Abnormalities of the contralateral eye in unilateral congenital anophthalmic or blind microphthalmic patients

Abstract

To describe the prevalence, distribution, and features of anterior and posterior segment abnormalities in the contralateral eye in cases unilateral of anophthalmia and blind microphthalmia. The medical records of patients with unilateral congenital anophthalmia and blind microphthalmia referred to Beijing Tongren Hospital between January 2017 and December 2021 were reviewed retrospectively to investigate the prevalence of abnormalities of the fellow eye. A total of 168 patients were included.
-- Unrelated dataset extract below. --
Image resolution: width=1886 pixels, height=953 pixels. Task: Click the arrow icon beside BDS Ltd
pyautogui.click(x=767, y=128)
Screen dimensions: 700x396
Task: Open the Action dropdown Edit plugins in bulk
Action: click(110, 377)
Of these, 28 (16.7%) had fellow eye abnormalities, 4 (2.4%) with anterior segment involvement in the contralateral eye. All 28 had fundus abnormalities. The most common posterior segment finding was coloboma (7.7%), followed by optic nerve dysplasia (3.0%), familial exudative vitreoretinopathy (FEVR) or FEVR-like fundus (1.8%), morning glory disk anomaly (1.8%), and retinal nerve fiber layer defect (1.2%). High myopia fundus changes (0.6%), retinal folds (0.6%), maculopathy (0.6%), peripapillary staphyloma (0.6%), and Bergmeister optic disk (0.6%) were also noted. Patients with unilateral congenital anophthalmia or blind microphthalmia have a high probability of contralateral eye disease. The most common abnormality is coloboma.